Another Word on Word Count

Courtesy of Jay Lake‘s Link Salad, I give you a very good journal entry by Caren Johnson on word count.

I have a few things to say about this, but I’ll keep it concise, because, you know, word count.

1. Do what they tell you for the first book. You can be all special later, when and if they let you. Your goal is to break in.

2. Caren says, “I think writers with those long sprawling manuscripts should rethink their word count. Look at the writers you admire and those who you’d like to compare your work to (another reason why I ask who your contemporaries are; those who don’t know better start reading to find out). Are their books longer or shorter than yours? Are you making yours longer because its essential to tell your story or because you’re trying to match their writing style? Think about all this before you submit that 100,000 plus word manuscript to more agents. It could be the difference between getting an offer or representation vs hearing that your story took too long to grab them or sagged during the middle and that’s why they’re passing on your book.”
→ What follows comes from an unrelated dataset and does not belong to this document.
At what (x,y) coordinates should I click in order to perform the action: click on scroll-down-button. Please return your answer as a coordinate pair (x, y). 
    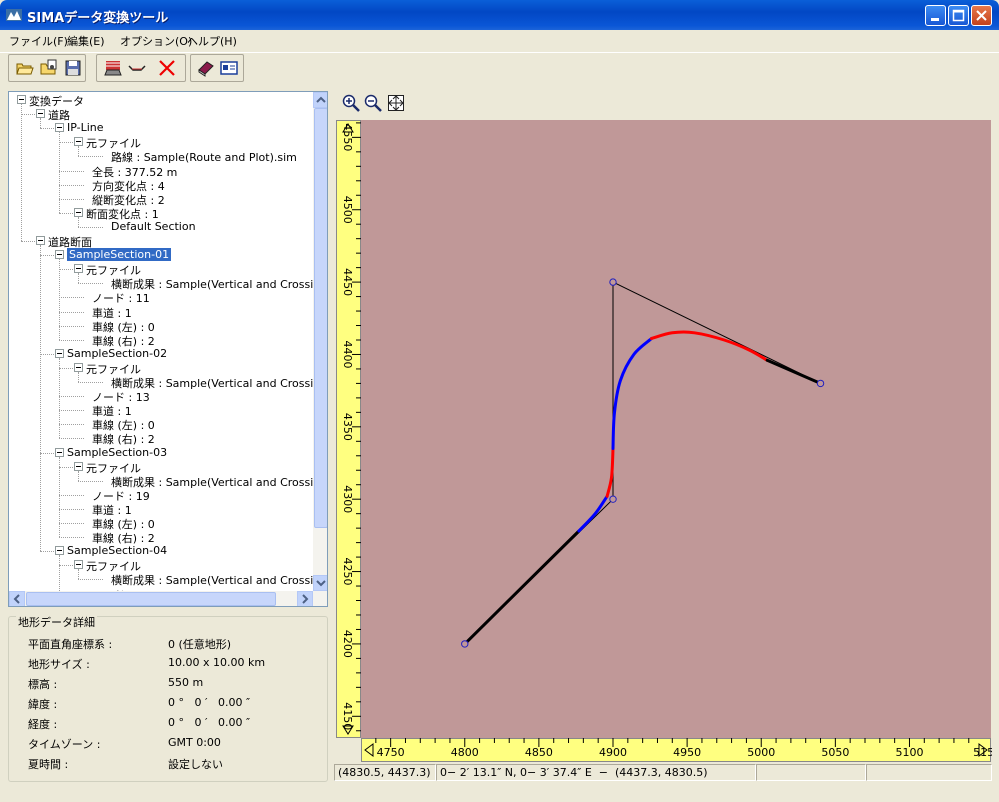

Food for thought. I am always on the other end of the spectrum. My initial manuscripts are short, and I usually plump them up with more details that are essential to the story. I envy those of you with words to spare.


Author: Catherine Schaff-Stump

Catherine Schaff-Stump writes fiction for children and young adults. Her most recent book, The Vessel of Ra, is the first book in the Klaereon Scroll series. She is currently working on its sequel, as well as penning the middle grade adventures of Abigail Rath, monster hunter.

2 thoughts on “Another Word on Word Count”

  1. Yea and verily tis mightly necessary to not snitch thy neighbor’s writing style.

    To many fellow newbie writers go the “I gotta get me a trilogy going” as their first offering. Then they get bound up in the language and wander around the middle were are the tunnels look alike and they’re bound to be eaten by a Grue.

    And I’m always grateful to find other writers who plump up their second drafts. That was an amazing revelation when somebody told me I should do that instead of trying to cut 25%. It was like having the Golden Ticket handed to me.

  2. I always think of the first several drafts as a sketch, because I’m so focused on dialogue and plot and since I can see the stuff in my head, I always take the visual for granted, until I can go back and pay attention to the scenery.